Il riferimento è al meccanismo del carry trade sullo yen: per anni gli investitori si sono finanziati in valuta giapponese a tassi prossimi allo zero per investire in asset a più alto rendimento. Un movimento brusco del cambio può innescare un unwinding disordinato di queste posizioni, con effetti a catena su azionario, obbligazionario e valute emergenti — come già accaduto nell’agosto 2024, quando la chiusura forzata dei carry trade provocò una violenta ondata di volatilità sui mercati globali.
Il precedente argentino e lo scontro politico
Nella sua lettera, Warren aveva richiamato il precedente utilizzo dell’ESF per un sostegno da 20 miliardi di dollari all’Argentina, definendolo un intervento a movente politico.
Bessent ha replicato che l’operazione era finalizzata a contrastare una situazione di “acuta illiquidità di breve termine” e a prevenire una crisi regionale più ampia. “La crisi meglio gestita è quella che non accade mai”, ha scritto, accusando la senatrice di considerare le crisi evitabili “non come fallimenti da scongiurare, ma come opportunità benvenute per espandere il controllo governativo, con gli americani comuni a pagarne il prezzo”.

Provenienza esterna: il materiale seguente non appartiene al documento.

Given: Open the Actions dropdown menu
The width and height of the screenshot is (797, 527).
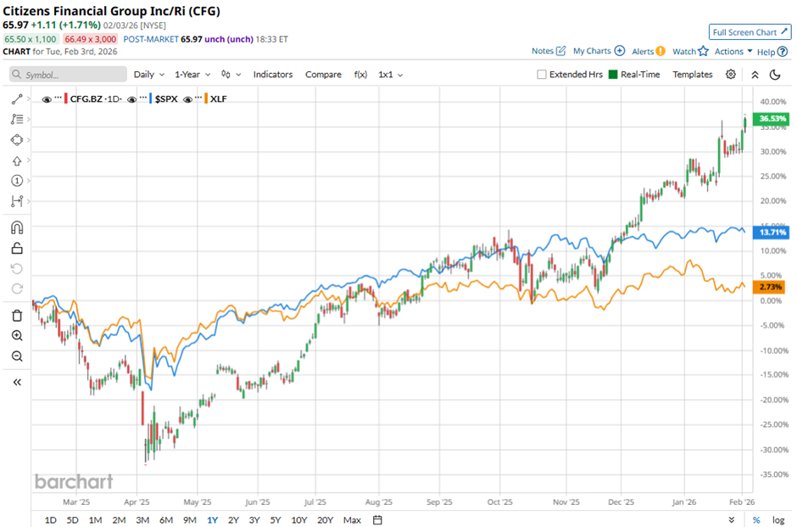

La chiusura e la controreplica democratica
La lettera si chiude con un ultimo affondo: “Il popolo americano merita una vigilanza fondata sui fatti, non sugli slogan. Pur non trattenendo il fiato, spero che la sua prossima lettera dimostri che ha imparato la differenza tra un acquisto valutario, uno swap e un prestito”.
La portavoce della Commissione Bancaria del Senato, Saloni Sharma, ha ribattuto che le domande di Warren restano senza risposta, aggiungendo che il Segretario “dovrebbe concentrarsi meno sui suoi rancori personali con la senatrice Warren e più sulla riduzione del costo della vita per le famiglie americane in difficoltà”.
Cosa significa per gli investitori
Al di là della polemica politica, la vicenda evidenzia alcuni elementi rilevanti per chi opera sui mercati:
- Il rischio di intervento è tornato un fattore di prezzo sul cambio USD/JPY. La partecipazione diretta del Tesoro americano, e non solo del Ministero delle Finanze giapponese, alza in modo significativo la soglia di attenzione per chi assume posizioni short sullo yen.
- Gli interventi valutari raramente invertono un trend da soli. Senza un allineamento dei differenziali di tasso tra Fed e Bank of Japan, l’effetto tende a esaurirsi nell’arco di settimane.
- L’opacità sull’ammontare è deliberata. La mancata comunicazione delle cifre da parte del Tesoro USA fa parte della strategia: l’incertezza sulla dimensione del “muro” è essa stessa uno strumento di deterrenza per gli speculatori.